Brookwood and the Railway Cemeteries
Mon, 16 Jan
|Virtual Event
Cemeteries and steam engines - through beautifully kept parkland. What was the fascination the Victorians had...?
Time & Location
16 Jan 2023, 18:30 GMT – 17 Jan 2023, 20:00 GMT
Virtual Event
About the event
Brookwood Cemetery is the largest cemetery in the western hemisphere.

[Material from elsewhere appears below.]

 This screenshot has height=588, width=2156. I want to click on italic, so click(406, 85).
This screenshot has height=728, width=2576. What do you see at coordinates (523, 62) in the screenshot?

From the walled-off mini-cemeteries of City Churches to leaf-littered prairies containing the anonymous dead: Brookwood is the closest thing we have today to a Victorian cemetery as it was meant to be.

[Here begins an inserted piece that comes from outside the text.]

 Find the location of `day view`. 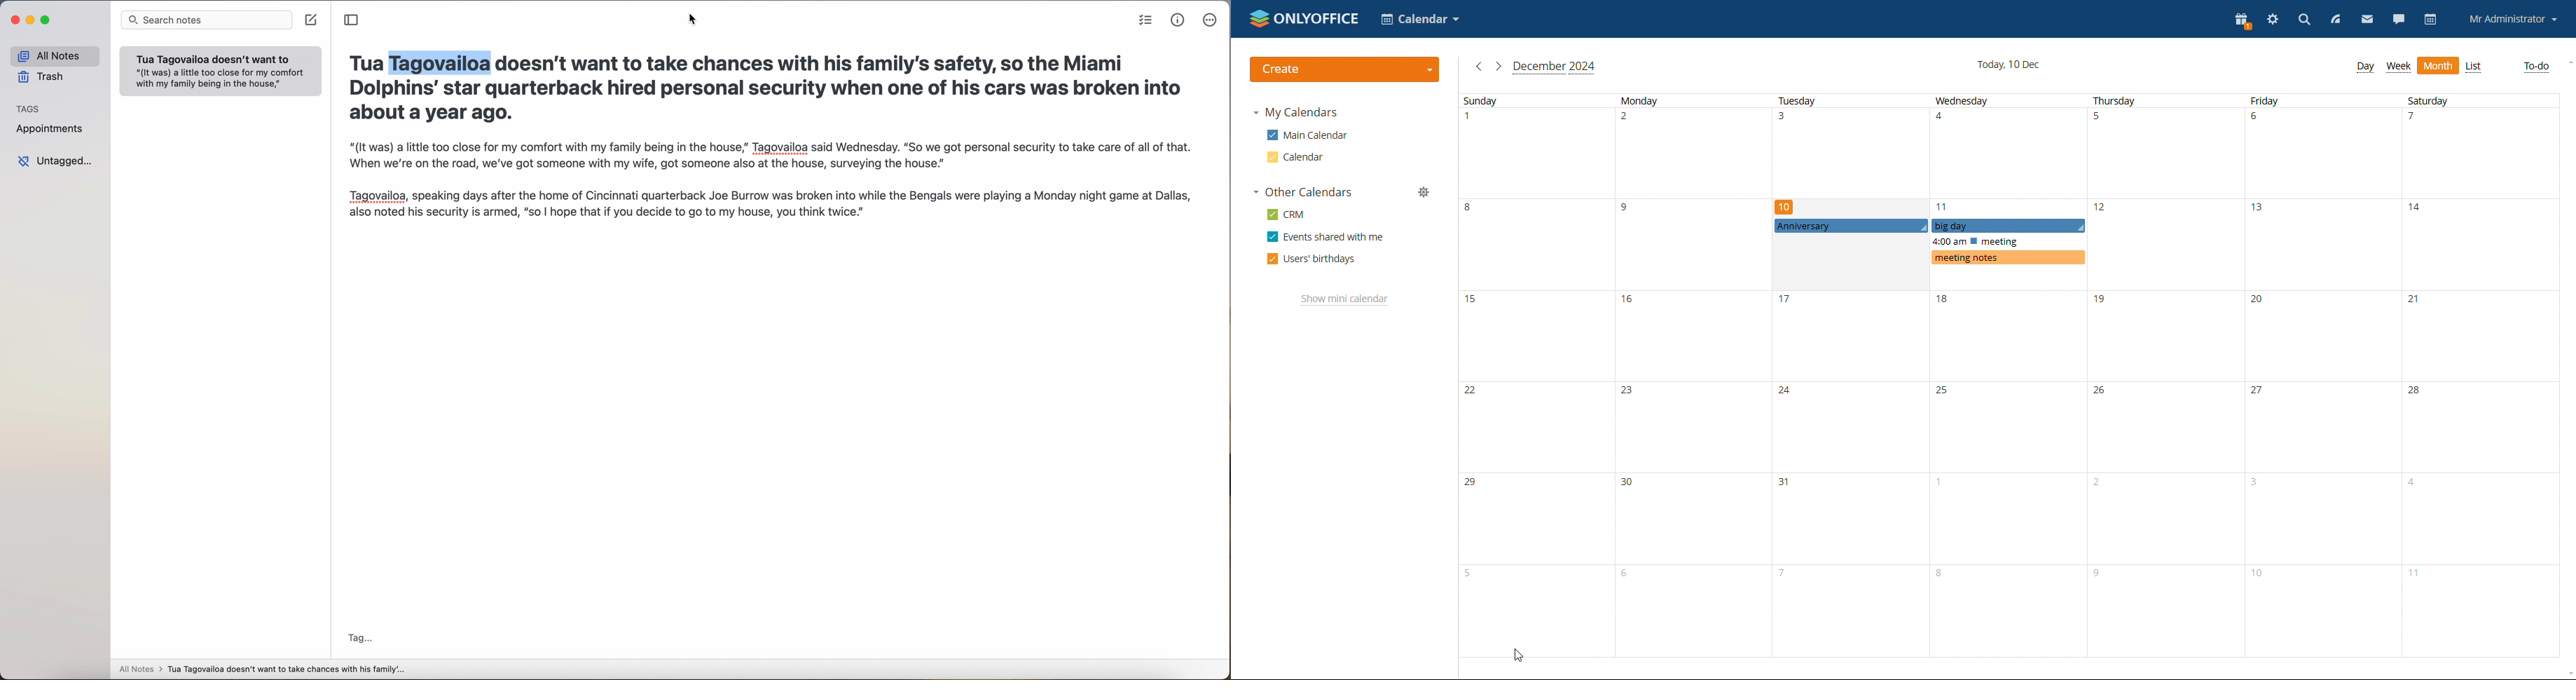

day view is located at coordinates (2365, 67).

Landscaped by pedigree men, including a gardener who would go on to implement designs in Sandringham and of whom Edward VII would describe as "a gentleman not to be described as inexpensive", Brookwood's beauty achieved what many of the suburban cemeteries could not - it could maintain its park like elegance against the threat of urban sprawl but still be close enough to London via its deathly railway service from London Waterloo.
In this talk Sheldon will explore the founding men and the garden designs that influenced the aesthetic of the cemetery and how these influence the ongoing restoration of the cemetery today, from the creation of a wetland area and returning long forgotten parts of the cemetery back into public use, as well as other cemeteries with railway links and their own landscaping.